** Begin **
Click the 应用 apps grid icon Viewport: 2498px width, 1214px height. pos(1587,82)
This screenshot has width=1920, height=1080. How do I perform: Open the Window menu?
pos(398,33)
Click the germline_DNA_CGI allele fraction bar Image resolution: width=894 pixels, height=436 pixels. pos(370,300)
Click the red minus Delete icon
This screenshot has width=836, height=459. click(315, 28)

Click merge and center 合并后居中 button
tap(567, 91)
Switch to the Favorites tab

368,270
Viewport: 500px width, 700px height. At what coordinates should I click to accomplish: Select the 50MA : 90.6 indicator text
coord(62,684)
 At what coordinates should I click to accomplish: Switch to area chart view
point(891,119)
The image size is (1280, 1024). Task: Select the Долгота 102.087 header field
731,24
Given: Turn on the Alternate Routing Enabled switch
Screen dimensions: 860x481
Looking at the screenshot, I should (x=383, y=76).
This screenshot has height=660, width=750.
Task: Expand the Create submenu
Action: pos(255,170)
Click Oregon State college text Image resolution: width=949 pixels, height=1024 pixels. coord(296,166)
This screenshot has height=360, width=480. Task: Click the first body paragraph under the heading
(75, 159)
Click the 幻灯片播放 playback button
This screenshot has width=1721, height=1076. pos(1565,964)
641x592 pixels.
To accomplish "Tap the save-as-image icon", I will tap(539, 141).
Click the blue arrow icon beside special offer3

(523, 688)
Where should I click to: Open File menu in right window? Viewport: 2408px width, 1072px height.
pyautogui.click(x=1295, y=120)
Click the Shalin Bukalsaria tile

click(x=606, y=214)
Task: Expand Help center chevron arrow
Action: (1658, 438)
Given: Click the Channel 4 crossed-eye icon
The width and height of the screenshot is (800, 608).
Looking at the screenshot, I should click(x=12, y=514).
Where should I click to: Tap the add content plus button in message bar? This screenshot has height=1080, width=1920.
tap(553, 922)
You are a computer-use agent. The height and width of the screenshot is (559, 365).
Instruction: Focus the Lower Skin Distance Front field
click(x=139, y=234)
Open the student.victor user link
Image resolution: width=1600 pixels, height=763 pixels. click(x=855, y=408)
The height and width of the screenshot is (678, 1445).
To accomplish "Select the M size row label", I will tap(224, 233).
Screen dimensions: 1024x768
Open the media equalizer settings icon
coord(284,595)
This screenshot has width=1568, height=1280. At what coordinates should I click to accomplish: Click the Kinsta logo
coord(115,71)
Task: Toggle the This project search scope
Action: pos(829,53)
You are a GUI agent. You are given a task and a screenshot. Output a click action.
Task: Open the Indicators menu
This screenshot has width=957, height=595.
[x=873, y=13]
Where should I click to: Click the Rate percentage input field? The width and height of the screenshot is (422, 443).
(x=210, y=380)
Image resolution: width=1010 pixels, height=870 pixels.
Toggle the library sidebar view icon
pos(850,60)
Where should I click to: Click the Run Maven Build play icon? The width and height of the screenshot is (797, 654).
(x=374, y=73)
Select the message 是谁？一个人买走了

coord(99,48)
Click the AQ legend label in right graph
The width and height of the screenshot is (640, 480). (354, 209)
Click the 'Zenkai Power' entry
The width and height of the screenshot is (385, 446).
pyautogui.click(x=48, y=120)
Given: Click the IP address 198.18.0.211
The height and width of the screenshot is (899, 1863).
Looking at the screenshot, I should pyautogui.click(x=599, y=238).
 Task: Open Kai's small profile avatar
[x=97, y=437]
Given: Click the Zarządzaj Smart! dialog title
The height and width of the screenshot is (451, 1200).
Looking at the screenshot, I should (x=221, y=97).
** End **
What you have to do: Print everything from the line that contains "Click the AQ legend label in right graph" down to the end of the records, including both of those ends, exactly as the lines stand.

Expected output:
Click the AQ legend label in right graph
The width and height of the screenshot is (640, 480). (354, 209)
Click the 'Zenkai Power' entry
The width and height of the screenshot is (385, 446).
pyautogui.click(x=48, y=120)
Given: Click the IP address 198.18.0.211
The height and width of the screenshot is (899, 1863).
Looking at the screenshot, I should pyautogui.click(x=599, y=238).
 Task: Open Kai's small profile avatar
[x=97, y=437]
Given: Click the Zarządzaj Smart! dialog title
The height and width of the screenshot is (451, 1200).
Looking at the screenshot, I should (x=221, y=97).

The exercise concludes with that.